Born in Istanbul, Sacit has lived in Gatley for more than two decades. He came to England in his teens and lived with his accountant brother in London before starting a degree course in mechanical engineering at the University of Manchester. ‘My father wanted me to be a doctor or an engineer. All the family is like that on his side. I never told him I had two restaurants and a club until about 15 years later. He was unwell so we brought him to London for treatment and I told him then. He couldn’t believe it, but he loved it, obviously.’

Sacit Onur with chef Masoud NajimiSacit Onur with chef Masoud Najimi

So where did engineering end and becoming a restaurateur begin? Sacit explains:‘I was only doing the engineering course for my dad. I didn’t like it. But to make some money when I was a student I was working part-time for a catering company that had a chain of restaurants, bars and clubs and in no time I was an area manager. I was 21 and had 80 people working for me.’

Then Sacit found a ‘tiny shop’ at the Deansgate end of Manchester’s Peter Street, down from the Free Trade Hall. It was hardly palatial but he named it Topkapi after the Sultans’ magnificent former residence in Istanbul and operated a takeaway. Soon Sacit sold the business to his partner and at the tender age of 25, opened Café Istanbul on Bridge Street where it has thrived for a remarkable 35 years.

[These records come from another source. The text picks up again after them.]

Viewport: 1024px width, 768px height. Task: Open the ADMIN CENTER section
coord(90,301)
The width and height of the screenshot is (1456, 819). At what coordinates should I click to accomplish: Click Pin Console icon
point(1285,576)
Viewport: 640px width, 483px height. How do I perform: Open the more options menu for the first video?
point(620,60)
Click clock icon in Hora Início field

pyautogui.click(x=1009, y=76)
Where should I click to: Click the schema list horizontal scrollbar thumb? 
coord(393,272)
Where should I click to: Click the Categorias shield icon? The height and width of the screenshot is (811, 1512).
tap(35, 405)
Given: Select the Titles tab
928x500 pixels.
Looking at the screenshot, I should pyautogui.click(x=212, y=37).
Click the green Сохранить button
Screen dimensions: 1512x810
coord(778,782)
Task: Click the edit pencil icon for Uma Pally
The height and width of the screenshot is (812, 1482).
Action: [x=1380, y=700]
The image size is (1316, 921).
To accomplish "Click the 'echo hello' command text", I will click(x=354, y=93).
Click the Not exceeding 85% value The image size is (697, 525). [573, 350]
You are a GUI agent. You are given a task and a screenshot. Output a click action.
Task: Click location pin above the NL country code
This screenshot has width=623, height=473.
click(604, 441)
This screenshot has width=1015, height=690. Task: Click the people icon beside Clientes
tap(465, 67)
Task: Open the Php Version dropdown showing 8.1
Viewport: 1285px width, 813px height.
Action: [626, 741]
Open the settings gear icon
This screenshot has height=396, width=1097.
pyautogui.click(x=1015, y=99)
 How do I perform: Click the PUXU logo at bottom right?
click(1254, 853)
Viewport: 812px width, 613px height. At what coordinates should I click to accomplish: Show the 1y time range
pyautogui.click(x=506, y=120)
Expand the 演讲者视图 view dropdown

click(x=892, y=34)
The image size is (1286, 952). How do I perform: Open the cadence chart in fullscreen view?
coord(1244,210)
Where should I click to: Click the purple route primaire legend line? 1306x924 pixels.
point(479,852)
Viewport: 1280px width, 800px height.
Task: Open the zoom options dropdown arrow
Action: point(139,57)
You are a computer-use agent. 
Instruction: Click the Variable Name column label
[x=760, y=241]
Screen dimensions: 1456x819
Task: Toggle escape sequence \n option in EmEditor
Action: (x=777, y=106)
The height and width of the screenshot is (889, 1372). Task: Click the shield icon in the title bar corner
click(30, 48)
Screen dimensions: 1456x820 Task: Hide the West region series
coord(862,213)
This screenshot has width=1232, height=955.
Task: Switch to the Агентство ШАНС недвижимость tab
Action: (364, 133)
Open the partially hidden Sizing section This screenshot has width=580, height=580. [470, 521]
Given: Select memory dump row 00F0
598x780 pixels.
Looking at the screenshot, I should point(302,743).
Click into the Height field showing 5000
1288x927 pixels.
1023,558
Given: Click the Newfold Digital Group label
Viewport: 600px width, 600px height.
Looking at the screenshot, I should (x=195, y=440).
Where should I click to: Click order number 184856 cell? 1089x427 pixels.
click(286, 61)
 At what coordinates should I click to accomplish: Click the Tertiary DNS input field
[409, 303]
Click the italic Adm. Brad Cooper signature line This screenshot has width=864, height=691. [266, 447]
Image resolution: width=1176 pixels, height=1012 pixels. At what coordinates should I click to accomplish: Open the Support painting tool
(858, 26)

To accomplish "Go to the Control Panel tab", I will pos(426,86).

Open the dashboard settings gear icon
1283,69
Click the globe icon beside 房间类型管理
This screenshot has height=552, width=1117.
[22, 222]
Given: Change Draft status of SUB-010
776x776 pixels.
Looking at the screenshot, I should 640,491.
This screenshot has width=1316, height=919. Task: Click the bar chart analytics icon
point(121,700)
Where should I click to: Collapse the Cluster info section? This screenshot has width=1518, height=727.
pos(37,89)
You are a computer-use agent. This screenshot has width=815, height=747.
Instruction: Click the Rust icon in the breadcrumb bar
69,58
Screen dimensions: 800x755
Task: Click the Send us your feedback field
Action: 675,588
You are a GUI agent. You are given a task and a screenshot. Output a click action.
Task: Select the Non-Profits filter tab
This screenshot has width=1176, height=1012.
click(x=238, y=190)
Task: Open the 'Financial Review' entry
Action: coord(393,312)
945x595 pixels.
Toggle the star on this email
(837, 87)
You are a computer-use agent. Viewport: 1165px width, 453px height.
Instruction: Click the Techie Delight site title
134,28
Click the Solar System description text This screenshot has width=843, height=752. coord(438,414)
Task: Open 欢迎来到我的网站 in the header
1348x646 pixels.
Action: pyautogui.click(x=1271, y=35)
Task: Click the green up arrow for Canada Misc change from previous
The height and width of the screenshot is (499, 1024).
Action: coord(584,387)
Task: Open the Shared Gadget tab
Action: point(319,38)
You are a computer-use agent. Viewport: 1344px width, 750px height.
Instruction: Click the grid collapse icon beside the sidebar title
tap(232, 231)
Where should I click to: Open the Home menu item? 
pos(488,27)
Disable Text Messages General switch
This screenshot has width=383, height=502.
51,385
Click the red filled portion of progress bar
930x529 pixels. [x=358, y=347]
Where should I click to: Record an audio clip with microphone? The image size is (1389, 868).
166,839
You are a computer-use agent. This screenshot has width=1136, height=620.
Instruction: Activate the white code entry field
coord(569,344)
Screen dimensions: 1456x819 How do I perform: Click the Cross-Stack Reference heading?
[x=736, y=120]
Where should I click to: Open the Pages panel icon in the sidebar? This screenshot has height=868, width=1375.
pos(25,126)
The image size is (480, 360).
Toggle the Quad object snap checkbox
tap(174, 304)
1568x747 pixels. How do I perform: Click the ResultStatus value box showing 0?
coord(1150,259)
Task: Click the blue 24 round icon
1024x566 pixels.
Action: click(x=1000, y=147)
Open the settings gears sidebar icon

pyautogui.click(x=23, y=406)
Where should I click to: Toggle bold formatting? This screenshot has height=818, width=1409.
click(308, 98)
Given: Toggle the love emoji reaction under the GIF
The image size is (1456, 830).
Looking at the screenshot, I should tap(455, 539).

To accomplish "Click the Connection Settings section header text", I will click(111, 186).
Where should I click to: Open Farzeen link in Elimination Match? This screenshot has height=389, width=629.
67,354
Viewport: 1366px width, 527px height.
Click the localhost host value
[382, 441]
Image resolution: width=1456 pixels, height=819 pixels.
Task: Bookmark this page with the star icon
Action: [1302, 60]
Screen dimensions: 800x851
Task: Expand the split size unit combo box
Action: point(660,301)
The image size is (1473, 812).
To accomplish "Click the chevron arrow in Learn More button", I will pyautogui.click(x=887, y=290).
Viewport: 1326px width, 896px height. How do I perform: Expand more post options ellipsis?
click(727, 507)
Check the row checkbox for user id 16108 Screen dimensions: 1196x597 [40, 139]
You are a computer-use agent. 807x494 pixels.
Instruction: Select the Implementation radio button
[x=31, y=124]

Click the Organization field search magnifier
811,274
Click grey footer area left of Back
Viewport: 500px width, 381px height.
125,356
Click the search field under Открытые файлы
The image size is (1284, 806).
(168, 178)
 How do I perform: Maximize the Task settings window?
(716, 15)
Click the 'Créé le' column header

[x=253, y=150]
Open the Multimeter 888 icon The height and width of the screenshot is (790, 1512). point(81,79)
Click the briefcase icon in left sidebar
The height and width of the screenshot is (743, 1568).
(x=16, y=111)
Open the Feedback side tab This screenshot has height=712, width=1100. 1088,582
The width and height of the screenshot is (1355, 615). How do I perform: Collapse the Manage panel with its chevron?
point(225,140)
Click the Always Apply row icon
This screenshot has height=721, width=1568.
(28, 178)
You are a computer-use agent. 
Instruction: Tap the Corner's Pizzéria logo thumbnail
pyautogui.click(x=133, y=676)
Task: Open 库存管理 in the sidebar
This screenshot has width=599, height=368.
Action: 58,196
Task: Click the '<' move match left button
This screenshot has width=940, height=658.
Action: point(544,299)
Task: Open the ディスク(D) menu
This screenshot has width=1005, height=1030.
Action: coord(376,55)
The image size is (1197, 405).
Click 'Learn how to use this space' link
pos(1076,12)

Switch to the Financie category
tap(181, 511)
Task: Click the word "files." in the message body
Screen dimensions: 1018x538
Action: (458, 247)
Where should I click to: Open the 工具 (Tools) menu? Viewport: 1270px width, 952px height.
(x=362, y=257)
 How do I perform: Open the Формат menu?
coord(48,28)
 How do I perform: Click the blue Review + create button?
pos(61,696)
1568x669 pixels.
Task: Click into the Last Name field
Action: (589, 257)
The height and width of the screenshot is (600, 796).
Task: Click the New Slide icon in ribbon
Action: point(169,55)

So what did Sacit himself make of Manchester in 1980? ‘Yes it was wet and sometimes miserable,’ he says, ‘but the night life was fantastic! Remember I was only 19- 20 years old when I came here and only 25 when I opened the restaurant. My auntie sent me £8,000 from Turkey - in those days that was a lot of money - and she never wanted it back. She had no children so we were like her own kids. Yes, opening a Turkish restaurant in Manchester back then was a risk, a step into the unknown...in the rain!’

The restaurant has expanded over the years into neighbouring properties. Today, beneath the chic modern dining room and adjoining bar, the recently launched live music venue designed by the renowned Bernard Carroll (credits include Panacea, San Carlo and Cicchetti) is the latest incarnation of La Gitane, Sacit’s club for 10 years once located in a nearby basement. Said Sacit: ‘The space had been used as a private dining room but I thought it would do better as a venue for jazzy live music in the style of the old La Gitane. There is nowhere really for older crowds to go for live music on this side of town.’

Sacit shares his home in Gatley with Jana, his partner of seven years, who manages the restaurant. Outside of work they enjoy visiting the Lake District and enjoy skiing. Sacit takes to the piste in France three or four times each year.

But 35 years on, his enthusiasm for culinary excellence in a much-changed Bridge Street is undimmed and he maintains a regular sharp-suited presence in the restaurant offering a personal greeting to loyal clientele and newcomers alike.